Nach Angaben des Bundeskriminalamts (BKA) greifen OK-Gruppierungen zunehmend zu teilweise drastischen Mitteln, um Macht zu demonstrieren und Einfluss zu nehmen, etwa indem Zeugen eingeschüchtert oder vermeintliche Schulden mit Gewalt eingetrieben werden.
Zwei Drittel der Gruppierungen, die der Polizei im vergangenen Jahr bekannt wurden, bestanden laut dem Bericht aus bis zu zehn Tatverdächtigen. In mehr als jedem vierten Verfahren (27,5 Prozent) ging es um Banden mit 11 bis 50 Tatverdächtigen. In 2,7 Prozent der Fälle konnten einer Gruppierung mehr als 50 mutmaßliche Mitglieder zugerechnet werden.
Zusammenarbeit mit Gruppen aus dem Ausland
Die organisierte Kriminalität sei eine „erheblich Bedrohung für Gesellschaft, Wirtschaft und Staat“, sagte der Präsident des Bundeskriminalamts (BKA), Holger Münch, bei der Vorstellung des Berichts. Er betonte zudem „das Ausmaß der Bewaffnung“: 275 Schusswaffen konnten die Ermittler demnach Tatverdächtigen des organisierten Verbrechens zuordnen.
Dessen Bekämpfung sei und bleibe Schwerpunkt der Polizei von Bund und Ländern, bekräftigten Münch und Faeser. „Der Druck auf die organisierte Kriminalität in Deutschland ist heute so hoch wie nie“, ergänzte die Innenministerin. Ziel sei es, diese nachhaltig zu zerschlagen.

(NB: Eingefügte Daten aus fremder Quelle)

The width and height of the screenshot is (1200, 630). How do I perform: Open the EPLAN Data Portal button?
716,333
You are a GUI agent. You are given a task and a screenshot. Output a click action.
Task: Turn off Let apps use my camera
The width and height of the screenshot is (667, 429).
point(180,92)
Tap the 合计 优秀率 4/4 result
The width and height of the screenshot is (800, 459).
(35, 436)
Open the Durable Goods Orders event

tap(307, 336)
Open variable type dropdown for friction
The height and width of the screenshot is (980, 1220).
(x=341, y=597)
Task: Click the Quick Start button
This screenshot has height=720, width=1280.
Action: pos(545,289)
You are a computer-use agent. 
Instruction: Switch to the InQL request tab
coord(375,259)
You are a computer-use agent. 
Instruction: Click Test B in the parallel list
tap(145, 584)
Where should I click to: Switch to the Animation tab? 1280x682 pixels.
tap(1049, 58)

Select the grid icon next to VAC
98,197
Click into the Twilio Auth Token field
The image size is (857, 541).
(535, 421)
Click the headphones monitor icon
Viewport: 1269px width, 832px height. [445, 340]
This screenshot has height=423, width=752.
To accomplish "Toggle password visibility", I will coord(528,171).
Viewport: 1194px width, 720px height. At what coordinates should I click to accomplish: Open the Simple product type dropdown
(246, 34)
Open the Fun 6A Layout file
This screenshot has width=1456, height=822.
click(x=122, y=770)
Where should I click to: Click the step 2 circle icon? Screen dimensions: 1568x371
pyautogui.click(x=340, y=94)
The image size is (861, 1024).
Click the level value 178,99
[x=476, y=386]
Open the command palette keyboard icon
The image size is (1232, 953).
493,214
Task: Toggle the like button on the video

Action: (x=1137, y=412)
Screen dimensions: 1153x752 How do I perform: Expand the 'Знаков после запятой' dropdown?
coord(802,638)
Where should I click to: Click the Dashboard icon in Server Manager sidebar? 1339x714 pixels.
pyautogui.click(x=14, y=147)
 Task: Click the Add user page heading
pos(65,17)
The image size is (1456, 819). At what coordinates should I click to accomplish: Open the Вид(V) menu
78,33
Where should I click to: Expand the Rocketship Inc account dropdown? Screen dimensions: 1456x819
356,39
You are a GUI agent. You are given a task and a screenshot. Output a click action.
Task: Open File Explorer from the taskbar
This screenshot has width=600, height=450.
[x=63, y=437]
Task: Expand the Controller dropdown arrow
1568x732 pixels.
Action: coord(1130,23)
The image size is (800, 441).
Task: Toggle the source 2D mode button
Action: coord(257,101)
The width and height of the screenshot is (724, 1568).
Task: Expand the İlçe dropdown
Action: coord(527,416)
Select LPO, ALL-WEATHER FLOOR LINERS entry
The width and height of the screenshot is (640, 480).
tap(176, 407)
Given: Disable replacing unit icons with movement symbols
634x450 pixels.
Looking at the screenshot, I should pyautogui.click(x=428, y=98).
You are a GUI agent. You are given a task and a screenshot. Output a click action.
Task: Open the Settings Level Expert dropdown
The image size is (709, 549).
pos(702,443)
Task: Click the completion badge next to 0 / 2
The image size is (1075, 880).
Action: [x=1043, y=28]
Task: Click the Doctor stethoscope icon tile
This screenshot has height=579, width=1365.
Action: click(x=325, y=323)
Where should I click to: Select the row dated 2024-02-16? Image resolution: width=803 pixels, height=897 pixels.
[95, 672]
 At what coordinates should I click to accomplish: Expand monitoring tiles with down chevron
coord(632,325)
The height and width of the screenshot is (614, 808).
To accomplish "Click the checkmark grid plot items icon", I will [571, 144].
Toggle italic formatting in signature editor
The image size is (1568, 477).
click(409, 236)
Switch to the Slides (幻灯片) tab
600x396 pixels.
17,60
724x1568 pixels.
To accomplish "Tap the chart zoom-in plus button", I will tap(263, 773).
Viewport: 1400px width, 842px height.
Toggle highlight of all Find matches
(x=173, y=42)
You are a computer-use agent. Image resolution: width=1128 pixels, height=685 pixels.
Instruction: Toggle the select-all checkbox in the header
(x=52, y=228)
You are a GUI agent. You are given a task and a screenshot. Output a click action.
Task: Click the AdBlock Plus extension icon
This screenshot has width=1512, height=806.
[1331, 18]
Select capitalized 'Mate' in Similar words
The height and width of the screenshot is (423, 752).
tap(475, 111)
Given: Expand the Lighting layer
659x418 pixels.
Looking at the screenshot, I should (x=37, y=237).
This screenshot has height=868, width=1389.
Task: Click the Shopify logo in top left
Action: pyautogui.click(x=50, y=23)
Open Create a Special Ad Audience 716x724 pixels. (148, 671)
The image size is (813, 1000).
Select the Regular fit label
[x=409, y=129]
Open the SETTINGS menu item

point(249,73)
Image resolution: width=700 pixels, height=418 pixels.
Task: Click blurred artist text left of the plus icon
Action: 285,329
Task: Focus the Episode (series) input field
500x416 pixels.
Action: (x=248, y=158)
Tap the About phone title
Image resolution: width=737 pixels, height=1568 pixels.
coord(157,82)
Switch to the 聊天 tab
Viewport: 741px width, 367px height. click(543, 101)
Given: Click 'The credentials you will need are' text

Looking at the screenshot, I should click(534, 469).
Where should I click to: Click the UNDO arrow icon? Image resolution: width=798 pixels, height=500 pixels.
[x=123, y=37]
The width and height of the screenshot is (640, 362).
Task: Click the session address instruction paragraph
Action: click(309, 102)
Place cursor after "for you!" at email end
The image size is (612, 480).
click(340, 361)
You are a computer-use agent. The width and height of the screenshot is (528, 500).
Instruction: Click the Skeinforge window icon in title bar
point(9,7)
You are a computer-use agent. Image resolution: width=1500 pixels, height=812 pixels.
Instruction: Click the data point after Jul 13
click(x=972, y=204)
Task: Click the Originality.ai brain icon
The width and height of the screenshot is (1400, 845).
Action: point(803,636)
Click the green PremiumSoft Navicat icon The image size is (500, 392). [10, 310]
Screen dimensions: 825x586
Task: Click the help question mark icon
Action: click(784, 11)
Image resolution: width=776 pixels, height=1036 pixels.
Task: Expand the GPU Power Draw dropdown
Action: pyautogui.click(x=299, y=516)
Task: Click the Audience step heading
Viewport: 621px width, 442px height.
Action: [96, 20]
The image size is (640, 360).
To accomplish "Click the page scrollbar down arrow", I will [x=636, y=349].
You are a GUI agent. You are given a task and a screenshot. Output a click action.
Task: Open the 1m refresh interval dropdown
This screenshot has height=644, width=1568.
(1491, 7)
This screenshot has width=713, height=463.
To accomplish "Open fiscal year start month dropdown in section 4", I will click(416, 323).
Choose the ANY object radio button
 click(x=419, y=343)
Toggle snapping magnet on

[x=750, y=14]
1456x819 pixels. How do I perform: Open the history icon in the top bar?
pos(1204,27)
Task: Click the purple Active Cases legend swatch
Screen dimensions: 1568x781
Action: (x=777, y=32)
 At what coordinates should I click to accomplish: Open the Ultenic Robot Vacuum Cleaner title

Laut Lagebild arbeiteten die Täter in 72 Prozent der Fälle mit Gruppen aus dem Ausland zusammen. Die organisierte Kriminalität agiere „niemals auf unsere Landesgrenze beschränkt“, sagte Faeser dazu. Um beispielsweise den Rauschgifthandel zu bekämpfen, brauche es deshalb auch Lösungen in den Herkunfts- und Transitstaaten der Drogen.
Zahl der Verfahren steigt
Die Gesamtzahl der Verfahren gegen Gruppierungen der organisierten Kriminalität war im Jahr 2021 aufgrund der Ermittlungen, die sich aus der Entschlüsselung von Chats auf Kryptohandys ergaben, deutlich angestiegen. 2022 ging sie um 8,2 Prozent auf 639 Verfahren zurück, lag damit aber immer noch deutlich über dem Niveau der Jahre 2013 bis 2020. Die Polizei in den Niederlanden und in Frankreich hatte 2020 die Software der Firma EncroChat geknackt und anschließend Millionen geheimer Chat-Nachrichten von Kriminellen abgeschöpft.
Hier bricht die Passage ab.